• _SOURCE RECORDS_:
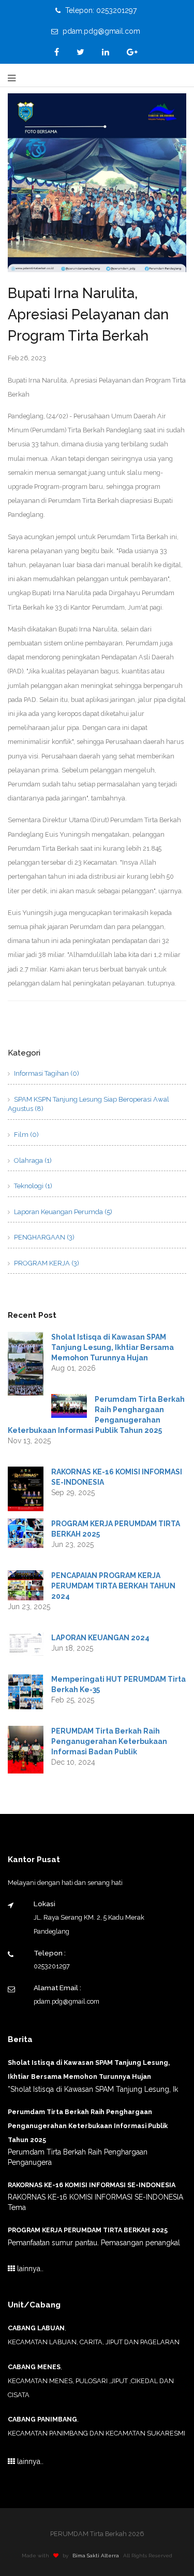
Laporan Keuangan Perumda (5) (62, 1212)
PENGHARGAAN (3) (43, 1237)
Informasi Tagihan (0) (45, 1073)
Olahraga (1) (32, 1160)
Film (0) (25, 1134)
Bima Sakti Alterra (95, 2555)
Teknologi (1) (32, 1186)
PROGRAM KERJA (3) (45, 1263)
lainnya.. (29, 2268)
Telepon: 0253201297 (100, 10)
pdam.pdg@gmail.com (100, 31)
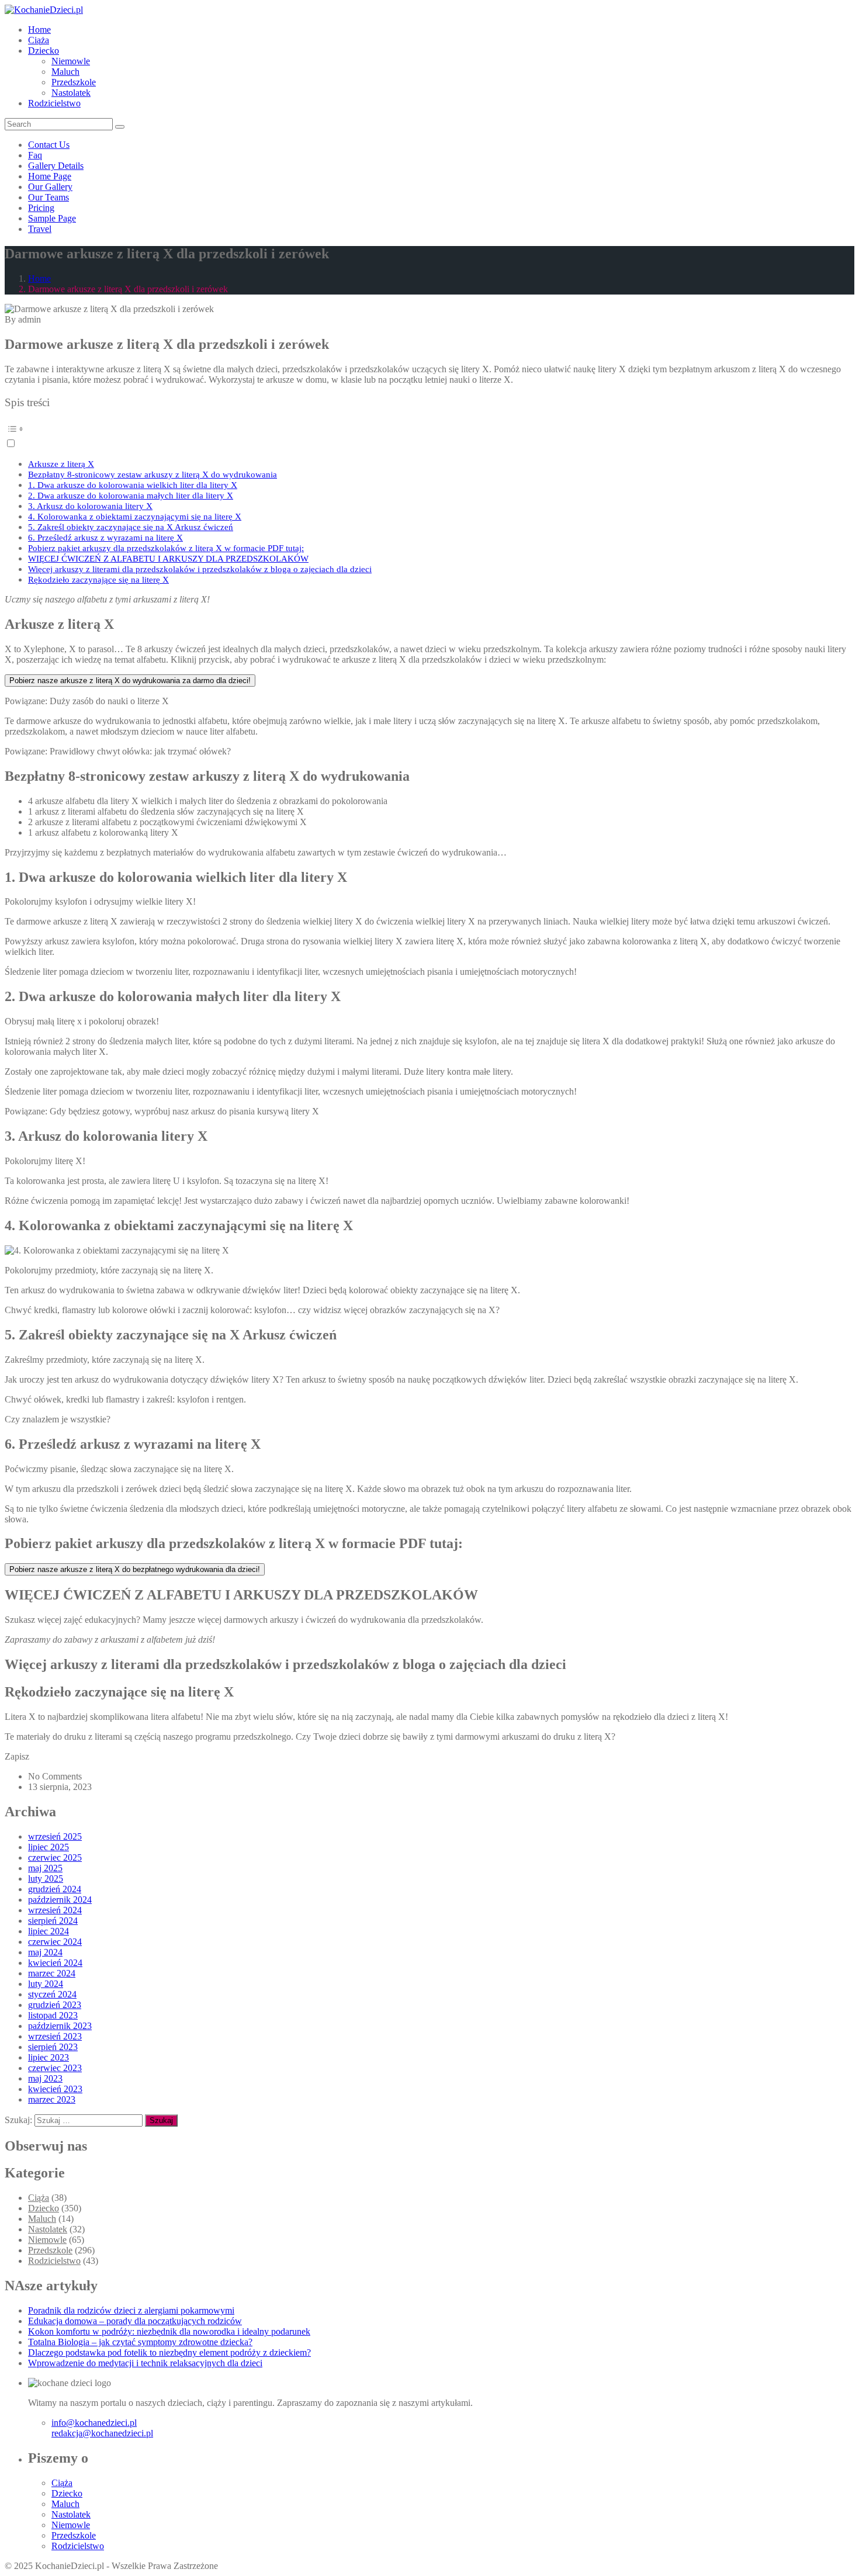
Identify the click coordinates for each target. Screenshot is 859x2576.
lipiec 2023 (48, 2057)
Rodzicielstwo (54, 103)
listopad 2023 (53, 2015)
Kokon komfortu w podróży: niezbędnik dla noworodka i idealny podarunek (169, 2331)
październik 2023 (60, 2026)
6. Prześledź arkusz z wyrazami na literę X (105, 537)
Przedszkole (73, 82)
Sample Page (52, 218)
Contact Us (49, 145)
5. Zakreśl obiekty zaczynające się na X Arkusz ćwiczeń (130, 527)
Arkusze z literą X (61, 464)
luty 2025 (45, 1878)
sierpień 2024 (53, 1921)
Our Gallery (50, 187)
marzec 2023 (51, 2099)
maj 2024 (45, 1952)
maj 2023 (45, 2078)
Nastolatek (71, 93)
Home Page (49, 176)
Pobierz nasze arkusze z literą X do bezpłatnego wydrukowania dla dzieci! (134, 1569)
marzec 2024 (51, 1973)
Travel (39, 229)
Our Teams (48, 197)
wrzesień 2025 (55, 1836)
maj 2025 (45, 1868)
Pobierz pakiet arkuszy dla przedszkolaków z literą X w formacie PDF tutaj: (166, 548)
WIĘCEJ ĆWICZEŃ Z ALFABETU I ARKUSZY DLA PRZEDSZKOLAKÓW (168, 558)
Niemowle (70, 61)
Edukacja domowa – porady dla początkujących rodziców (135, 2321)
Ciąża (38, 40)
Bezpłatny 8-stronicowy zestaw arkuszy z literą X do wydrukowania (152, 474)
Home (39, 29)
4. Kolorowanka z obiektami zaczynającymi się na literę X (134, 516)
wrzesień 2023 (55, 2036)
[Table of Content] (429, 429)
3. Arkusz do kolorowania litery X (90, 506)
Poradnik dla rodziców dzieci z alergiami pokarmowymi (131, 2310)
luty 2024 (45, 1984)
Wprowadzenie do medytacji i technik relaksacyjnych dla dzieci (145, 2363)
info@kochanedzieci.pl (94, 2423)
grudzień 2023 (54, 2005)
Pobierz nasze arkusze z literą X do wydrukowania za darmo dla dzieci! (130, 680)
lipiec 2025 (48, 1847)
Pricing (41, 208)
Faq (35, 155)
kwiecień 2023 (55, 2089)
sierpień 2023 (53, 2047)
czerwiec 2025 (55, 1857)
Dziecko (43, 51)
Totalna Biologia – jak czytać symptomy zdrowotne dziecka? (140, 2342)
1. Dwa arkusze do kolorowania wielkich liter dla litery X (132, 485)
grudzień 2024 (54, 1889)
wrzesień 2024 (55, 1910)
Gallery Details (56, 166)
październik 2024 (60, 1900)
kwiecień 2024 (55, 1963)
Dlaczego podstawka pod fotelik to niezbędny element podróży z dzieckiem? (169, 2352)
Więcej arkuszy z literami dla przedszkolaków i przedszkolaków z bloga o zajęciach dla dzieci (200, 569)
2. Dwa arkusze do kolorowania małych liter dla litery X (130, 495)
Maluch (65, 72)
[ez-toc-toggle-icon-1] (429, 434)
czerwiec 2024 (55, 1942)
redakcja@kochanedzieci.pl (102, 2433)
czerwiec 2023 (55, 2068)
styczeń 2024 (52, 1994)
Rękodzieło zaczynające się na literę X (98, 579)
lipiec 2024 (48, 1931)
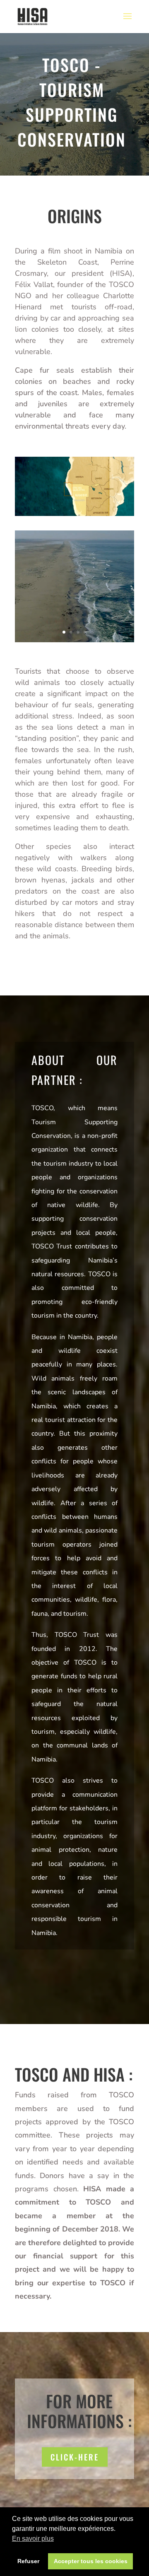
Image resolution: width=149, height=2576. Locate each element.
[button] (74, 2195)
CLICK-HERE (74, 2457)
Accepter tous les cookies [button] (90, 2561)
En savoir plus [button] (33, 2538)
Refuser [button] (28, 2561)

• _INSTRUCTIONS FOR THE TASK_: Apart from the pictures, restate all of the listing above exactly.

• _EXERCISE OUTPUT_:
Laporan Keuangan Perumda (5) (62, 1212)
PENGHARGAAN (3) (43, 1237)
Informasi Tagihan (0) (45, 1073)
Olahraga (1) (32, 1160)
Film (0) (25, 1134)
Bima Sakti Alterra (95, 2555)
Teknologi (1) (32, 1186)
PROGRAM KERJA (3) (45, 1263)
lainnya.. (29, 2268)
Telepon: 0253201297 (100, 10)
pdam.pdg@gmail.com (100, 31)
Identify the click coordinates for each target. Screenshot is 859x2576.
lipiec 2023 (48, 2057)
Rodzicielstwo (54, 103)
listopad 2023 (53, 2015)
Kokon komfortu w podróży: niezbędnik dla noworodka i idealny podarunek (169, 2331)
październik 2023 (60, 2026)
6. Prześledź arkusz z wyrazami na literę X (105, 537)
Przedszkole (73, 82)
Sample Page (52, 218)
Contact Us (49, 145)
5. Zakreśl obiekty zaczynające się na X Arkusz ćwiczeń (130, 527)
Arkusze z literą X (61, 464)
luty 2025 (45, 1878)
sierpień 2024 (53, 1921)
Our Gallery (50, 187)
marzec 2023 (51, 2099)
maj 2024 (45, 1952)
maj 2023 (45, 2078)
Nastolatek (71, 93)
Home Page (49, 176)
Pobierz nasze arkusze z literą X do bezpłatnego wydrukowania dla dzieci! (134, 1569)
marzec 2024 (51, 1973)
Travel (39, 229)
Our Teams (48, 197)
wrzesień 2025 (55, 1836)
maj 2025 (45, 1868)
Pobierz pakiet arkuszy dla przedszkolaków z literą X w formacie PDF tutaj: (166, 548)
WIĘCEJ ĆWICZEŃ Z ALFABETU I ARKUSZY DLA PRZEDSZKOLAKÓW (168, 558)
Niemowle (70, 61)
Edukacja domowa – porady dla początkujących rodziców (135, 2321)
Ciąża (38, 40)
Bezpłatny 8-stronicowy zestaw arkuszy z literą X do wydrukowania (152, 474)
Home (39, 29)
4. Kolorowanka z obiektami zaczynającymi się na literę X (134, 516)
wrzesień 2023 (55, 2036)
[Table of Content] (429, 429)
3. Arkusz do kolorowania litery X (90, 506)
Poradnik dla rodziców dzieci z alergiami pokarmowymi (131, 2310)
luty 2024 (45, 1984)
Wprowadzenie do medytacji i technik relaksacyjnych dla dzieci (145, 2363)
info@kochanedzieci.pl (94, 2423)
grudzień 2023 (54, 2005)
Pobierz nasze arkusze z literą X do wydrukowania za darmo dla dzieci! (130, 680)
lipiec 2025 (48, 1847)
Pricing (41, 208)
Faq (35, 155)
kwiecień 2023 (55, 2089)
sierpień 2023 (53, 2047)
czerwiec 2025 (55, 1857)
Dziecko (43, 51)
Totalna Biologia – jak czytać symptomy zdrowotne dziecka? (140, 2342)
1. Dwa arkusze do kolorowania wielkich liter dla litery X (132, 485)
grudzień 2024 (54, 1889)
wrzesień 2024 (55, 1910)
Gallery Details (56, 166)
październik 2024 (60, 1900)
kwiecień 2024 (55, 1963)
Dlaczego podstawka pod fotelik to niezbędny element podróży z dzieckiem? (169, 2352)
Więcej arkuszy z literami dla przedszkolaków i przedszkolaków z bloga o zajęciach dla dzieci (200, 569)
2. Dwa arkusze do kolorowania małych liter dla litery X (130, 495)
Maluch (65, 72)
[ez-toc-toggle-icon-1] (429, 434)
czerwiec 2024 (55, 1942)
redakcja@kochanedzieci.pl (102, 2433)
czerwiec 2023 (55, 2068)
styczeń 2024 (52, 1994)
Rękodzieło zaczynające się na literę X (98, 579)
lipiec 2024 (48, 1931)
Image resolution: width=149, height=2576. Locate each element.
[button] (74, 2195)
CLICK-HERE (74, 2457)
Accepter tous les cookies [button] (90, 2561)
En savoir plus [button] (33, 2538)
Refuser [button] (28, 2561)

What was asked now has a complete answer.